After walking a ways I came to a little cross-section of streets in the midst of which were two payphones. Both were in use by a couple of girls a little younger than me. I decided to wait until they were free. There was an interesting looking store nearby called “Kennedy’s General Store.” I thought this was quite odd in the south of France.

One of the phones became free. I went in and inserted my Telecarte. I picked up the phone and dialed zero. Nothing happened. I just wanted an operator. At least I had a dial tone. When zero didn’t work, I tried nine. It didn’t work either. I tried several other numbers. Nothing worked. I tried to read the instructions written on the inside of the booth, but naturally everything was French and not at all clear to me.

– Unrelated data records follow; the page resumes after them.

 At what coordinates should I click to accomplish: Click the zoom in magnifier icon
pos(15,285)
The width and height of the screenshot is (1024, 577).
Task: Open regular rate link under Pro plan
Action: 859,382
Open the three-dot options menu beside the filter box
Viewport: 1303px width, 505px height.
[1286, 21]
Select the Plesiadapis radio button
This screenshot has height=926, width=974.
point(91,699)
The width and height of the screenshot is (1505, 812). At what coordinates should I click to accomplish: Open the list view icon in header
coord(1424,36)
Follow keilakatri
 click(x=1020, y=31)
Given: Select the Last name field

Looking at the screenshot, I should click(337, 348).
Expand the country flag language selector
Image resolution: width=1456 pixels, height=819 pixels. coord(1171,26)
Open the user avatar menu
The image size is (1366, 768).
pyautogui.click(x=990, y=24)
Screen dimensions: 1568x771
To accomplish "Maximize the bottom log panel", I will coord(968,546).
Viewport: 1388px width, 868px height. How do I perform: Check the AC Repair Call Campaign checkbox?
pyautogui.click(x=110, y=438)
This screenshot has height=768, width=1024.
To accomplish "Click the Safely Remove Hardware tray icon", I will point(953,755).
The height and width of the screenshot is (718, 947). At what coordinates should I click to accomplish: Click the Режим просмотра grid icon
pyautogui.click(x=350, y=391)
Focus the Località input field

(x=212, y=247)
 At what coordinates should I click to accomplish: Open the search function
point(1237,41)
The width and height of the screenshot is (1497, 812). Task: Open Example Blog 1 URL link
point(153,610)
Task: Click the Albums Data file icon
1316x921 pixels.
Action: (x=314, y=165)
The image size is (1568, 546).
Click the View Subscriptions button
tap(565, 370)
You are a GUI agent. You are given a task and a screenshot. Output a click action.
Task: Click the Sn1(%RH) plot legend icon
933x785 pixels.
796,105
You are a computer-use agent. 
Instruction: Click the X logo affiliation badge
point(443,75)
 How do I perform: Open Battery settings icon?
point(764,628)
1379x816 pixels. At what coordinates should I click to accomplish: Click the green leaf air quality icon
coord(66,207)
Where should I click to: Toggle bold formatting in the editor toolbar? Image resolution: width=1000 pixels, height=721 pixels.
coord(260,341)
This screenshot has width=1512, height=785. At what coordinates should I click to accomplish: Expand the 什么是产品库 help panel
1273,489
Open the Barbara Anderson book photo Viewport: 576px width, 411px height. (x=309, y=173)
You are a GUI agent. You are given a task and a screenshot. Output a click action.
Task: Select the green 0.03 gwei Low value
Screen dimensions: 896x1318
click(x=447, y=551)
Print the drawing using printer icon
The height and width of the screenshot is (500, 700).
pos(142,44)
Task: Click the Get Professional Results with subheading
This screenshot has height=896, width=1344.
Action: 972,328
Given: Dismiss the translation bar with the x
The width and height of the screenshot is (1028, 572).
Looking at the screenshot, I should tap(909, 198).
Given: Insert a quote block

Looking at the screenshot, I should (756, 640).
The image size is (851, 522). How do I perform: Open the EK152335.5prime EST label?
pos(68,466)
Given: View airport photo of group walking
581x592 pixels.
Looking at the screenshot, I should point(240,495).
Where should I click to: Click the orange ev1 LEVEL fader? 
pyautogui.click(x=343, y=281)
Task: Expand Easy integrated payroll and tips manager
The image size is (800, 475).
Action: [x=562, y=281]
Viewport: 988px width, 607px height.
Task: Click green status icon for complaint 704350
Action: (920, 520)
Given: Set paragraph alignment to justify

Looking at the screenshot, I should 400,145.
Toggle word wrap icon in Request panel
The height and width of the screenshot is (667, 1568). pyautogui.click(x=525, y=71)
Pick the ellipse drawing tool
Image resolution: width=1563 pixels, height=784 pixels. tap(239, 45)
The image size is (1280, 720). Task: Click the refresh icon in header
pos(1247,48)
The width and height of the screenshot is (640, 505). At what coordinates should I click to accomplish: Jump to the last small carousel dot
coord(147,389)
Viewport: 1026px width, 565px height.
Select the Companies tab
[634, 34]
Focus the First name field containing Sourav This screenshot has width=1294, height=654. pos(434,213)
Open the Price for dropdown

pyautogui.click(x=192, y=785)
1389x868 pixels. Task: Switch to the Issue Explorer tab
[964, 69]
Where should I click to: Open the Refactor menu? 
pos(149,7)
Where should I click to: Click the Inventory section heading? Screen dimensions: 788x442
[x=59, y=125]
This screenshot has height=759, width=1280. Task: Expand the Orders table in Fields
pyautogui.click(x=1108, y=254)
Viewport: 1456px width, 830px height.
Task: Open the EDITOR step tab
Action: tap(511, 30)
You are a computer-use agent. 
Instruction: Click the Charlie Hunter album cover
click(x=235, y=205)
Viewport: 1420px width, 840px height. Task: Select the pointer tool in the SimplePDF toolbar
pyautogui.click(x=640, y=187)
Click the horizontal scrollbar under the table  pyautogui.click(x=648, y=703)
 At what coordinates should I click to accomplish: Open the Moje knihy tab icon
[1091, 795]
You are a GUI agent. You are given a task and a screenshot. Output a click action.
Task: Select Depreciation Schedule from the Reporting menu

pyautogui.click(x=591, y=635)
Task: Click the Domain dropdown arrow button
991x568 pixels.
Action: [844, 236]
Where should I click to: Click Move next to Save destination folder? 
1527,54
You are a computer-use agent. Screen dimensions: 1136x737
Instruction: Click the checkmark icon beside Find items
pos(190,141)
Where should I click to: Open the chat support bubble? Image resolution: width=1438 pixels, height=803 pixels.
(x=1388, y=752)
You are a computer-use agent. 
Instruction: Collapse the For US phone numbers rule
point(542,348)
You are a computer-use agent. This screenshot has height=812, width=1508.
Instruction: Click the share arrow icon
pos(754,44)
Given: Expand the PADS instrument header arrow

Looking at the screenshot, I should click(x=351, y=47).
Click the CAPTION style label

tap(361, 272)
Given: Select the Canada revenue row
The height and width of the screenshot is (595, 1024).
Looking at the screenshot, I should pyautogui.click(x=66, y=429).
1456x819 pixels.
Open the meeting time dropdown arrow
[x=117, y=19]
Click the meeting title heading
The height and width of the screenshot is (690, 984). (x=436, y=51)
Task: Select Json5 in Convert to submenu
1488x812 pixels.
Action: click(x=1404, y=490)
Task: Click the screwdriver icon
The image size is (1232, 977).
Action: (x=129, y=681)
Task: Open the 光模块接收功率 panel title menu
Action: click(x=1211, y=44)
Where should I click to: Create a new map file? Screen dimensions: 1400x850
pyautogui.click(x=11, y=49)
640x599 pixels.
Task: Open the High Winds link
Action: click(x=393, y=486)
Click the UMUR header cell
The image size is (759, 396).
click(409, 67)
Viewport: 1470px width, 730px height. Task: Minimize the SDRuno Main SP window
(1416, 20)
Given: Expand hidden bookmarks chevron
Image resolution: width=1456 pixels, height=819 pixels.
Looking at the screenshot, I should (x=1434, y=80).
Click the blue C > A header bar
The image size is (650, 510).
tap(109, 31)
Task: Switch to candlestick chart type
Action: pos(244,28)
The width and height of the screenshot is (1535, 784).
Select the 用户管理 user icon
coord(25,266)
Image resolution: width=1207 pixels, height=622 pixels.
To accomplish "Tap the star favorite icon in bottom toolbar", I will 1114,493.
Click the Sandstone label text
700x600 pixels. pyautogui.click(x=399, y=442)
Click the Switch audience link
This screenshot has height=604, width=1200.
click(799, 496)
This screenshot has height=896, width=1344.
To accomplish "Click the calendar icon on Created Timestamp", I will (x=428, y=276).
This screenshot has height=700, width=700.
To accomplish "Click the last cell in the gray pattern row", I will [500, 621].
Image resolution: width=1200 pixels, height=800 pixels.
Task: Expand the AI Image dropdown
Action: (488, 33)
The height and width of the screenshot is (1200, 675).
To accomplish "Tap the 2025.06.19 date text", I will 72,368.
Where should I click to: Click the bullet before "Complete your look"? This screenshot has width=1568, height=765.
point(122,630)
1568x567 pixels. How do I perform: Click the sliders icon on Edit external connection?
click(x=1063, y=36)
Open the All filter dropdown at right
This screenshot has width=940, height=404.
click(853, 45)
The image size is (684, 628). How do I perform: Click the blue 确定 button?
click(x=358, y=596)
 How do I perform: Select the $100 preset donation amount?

I thought, what the heck, I’ll go into Kennedy’s General Store and ask them how to use the damn phones. With a name like Kennedy’s General Store I figured they had to speak English!

Kennedy’s General Store turned out to be a little grocery mart filled with specialty items from Great Britain. It was a little treasure trove, selling North American looking goods unavailable anywhere else. A tad pricy, though.

The cashier was a slim woman around forty years old with short, light-coloured hair. She was just wrapping up with a customer in French. Afterward, I approached her and asked if she spoke English. She replied in a British accent that yes, she did. We chatted briefly about what I was doing there in France (going to school to study French) and then I asked her outright: how the heck did the phones work here?

She told me that to get the operator you had to dial something ridiculous like nineteen, and that there were other special numbers you had to dial to get the international operator of the specific country you wanted. She had no idea what those numbers were.

I thanked her, told her I’d see her around, and returned to the phone.

I dialled the correct number to get the operator and got one who didn’t speak English. After gibbering with her for a minute, and mentioning Canada, she transferred me to someone else, who also didn’t speak English. Eventually the second operator transferred me to someone who did speak English, who transferred me to the correct international operator for Canada, who spoke perfect English.

“Bienvenu au Canada, welcome to Canada, can I help you?”

It was a beautiful sound. She explained exactly what I had to do in the future to get Canada. It was a six digit number! Then I had her place a call to home, using my mother’s calling card number.

I spoke to Mom for about fifteen minutes. I told her to call my girlfriend Lynda and apologize to her for not having called earlier, and to tell her that I would call Lynda that night. I filled Mom in on the trip so far and it was great to talk to her. I felt good talking to her, relaxed. I assured herthat the whole experience was the big adventure it was supposed to be. It felt cool to be calling home from so far away. After hanging up I thanked the woman in Kennedy’s and told her that everything had worked.

Then I continued wandering the streets of Aix.